* Job *
Reproduce verbatim the stretch of the records from the line containing "Unlink GI_Ollive material with X button" through the end of the records.

* Information supplied *
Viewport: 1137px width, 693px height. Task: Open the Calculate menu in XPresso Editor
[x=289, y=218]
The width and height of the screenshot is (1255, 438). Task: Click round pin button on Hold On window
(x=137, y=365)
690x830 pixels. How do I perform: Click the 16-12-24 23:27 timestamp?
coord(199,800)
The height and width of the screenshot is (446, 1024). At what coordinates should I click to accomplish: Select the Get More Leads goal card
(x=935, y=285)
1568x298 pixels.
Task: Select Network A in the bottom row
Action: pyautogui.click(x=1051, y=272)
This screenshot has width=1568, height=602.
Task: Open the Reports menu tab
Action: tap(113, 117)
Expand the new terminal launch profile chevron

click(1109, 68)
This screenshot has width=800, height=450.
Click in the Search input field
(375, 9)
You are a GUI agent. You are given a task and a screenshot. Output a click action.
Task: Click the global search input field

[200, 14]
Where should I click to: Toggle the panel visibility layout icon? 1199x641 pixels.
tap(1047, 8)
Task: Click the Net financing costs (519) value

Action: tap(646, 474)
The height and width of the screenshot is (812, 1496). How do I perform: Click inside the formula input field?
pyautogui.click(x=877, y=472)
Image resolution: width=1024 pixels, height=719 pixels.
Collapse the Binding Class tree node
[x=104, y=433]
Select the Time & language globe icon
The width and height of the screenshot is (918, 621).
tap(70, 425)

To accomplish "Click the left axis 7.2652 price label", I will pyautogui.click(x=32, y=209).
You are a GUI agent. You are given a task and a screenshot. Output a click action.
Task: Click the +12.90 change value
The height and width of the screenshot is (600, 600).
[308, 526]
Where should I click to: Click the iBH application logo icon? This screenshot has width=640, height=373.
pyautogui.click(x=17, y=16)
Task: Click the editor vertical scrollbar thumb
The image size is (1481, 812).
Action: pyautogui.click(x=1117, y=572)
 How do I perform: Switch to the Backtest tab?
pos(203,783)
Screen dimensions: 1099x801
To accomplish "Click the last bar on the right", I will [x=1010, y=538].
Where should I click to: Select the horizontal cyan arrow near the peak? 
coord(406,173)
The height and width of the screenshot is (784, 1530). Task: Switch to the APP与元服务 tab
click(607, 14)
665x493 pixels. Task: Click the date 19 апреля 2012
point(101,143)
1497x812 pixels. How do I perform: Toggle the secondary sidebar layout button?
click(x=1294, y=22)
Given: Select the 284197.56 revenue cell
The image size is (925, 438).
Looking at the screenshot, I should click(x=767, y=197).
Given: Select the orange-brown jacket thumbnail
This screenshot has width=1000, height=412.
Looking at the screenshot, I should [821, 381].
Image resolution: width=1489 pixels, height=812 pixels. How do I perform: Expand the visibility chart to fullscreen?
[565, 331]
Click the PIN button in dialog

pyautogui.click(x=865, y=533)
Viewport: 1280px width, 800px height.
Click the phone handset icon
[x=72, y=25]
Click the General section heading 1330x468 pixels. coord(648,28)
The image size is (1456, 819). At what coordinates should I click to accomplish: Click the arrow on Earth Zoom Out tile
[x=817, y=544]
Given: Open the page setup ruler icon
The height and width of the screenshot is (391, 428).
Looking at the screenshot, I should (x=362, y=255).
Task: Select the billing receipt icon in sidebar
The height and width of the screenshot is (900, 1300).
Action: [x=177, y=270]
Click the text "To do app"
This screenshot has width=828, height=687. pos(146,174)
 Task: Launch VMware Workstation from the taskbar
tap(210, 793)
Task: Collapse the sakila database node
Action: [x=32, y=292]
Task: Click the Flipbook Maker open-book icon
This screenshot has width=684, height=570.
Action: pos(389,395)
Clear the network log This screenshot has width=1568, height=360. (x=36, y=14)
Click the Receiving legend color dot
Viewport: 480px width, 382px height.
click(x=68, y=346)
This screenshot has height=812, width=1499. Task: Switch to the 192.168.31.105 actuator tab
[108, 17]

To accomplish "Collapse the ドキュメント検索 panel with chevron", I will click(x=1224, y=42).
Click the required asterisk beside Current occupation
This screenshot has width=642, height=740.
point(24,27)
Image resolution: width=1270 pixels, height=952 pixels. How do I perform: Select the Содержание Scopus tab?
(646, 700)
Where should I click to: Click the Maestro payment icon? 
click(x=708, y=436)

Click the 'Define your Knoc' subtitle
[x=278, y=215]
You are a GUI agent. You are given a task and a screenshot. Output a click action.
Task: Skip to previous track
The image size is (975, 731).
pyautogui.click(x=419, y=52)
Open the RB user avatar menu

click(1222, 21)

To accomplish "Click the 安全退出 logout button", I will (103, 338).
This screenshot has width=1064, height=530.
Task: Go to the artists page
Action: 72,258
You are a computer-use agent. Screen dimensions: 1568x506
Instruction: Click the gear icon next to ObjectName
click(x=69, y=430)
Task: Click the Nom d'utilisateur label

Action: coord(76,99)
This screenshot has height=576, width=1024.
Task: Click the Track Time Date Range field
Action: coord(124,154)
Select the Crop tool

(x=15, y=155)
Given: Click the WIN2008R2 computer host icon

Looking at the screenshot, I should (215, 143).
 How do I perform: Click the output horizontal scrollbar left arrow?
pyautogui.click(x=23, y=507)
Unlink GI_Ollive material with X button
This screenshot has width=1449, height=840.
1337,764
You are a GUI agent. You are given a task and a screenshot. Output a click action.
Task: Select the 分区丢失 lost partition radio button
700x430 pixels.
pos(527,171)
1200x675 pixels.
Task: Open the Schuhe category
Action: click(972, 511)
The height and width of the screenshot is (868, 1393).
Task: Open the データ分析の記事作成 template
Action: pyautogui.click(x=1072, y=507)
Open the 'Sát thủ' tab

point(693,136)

* Written response *
Unlink GI_Ollive material with X button
This screenshot has width=1449, height=840.
1337,764
You are a GUI agent. You are given a task and a screenshot. Output a click action.
Task: Select the 分区丢失 lost partition radio button
700x430 pixels.
pos(527,171)
1200x675 pixels.
Task: Open the Schuhe category
Action: click(972, 511)
The height and width of the screenshot is (868, 1393).
Task: Open the データ分析の記事作成 template
Action: pyautogui.click(x=1072, y=507)
Open the 'Sát thủ' tab

point(693,136)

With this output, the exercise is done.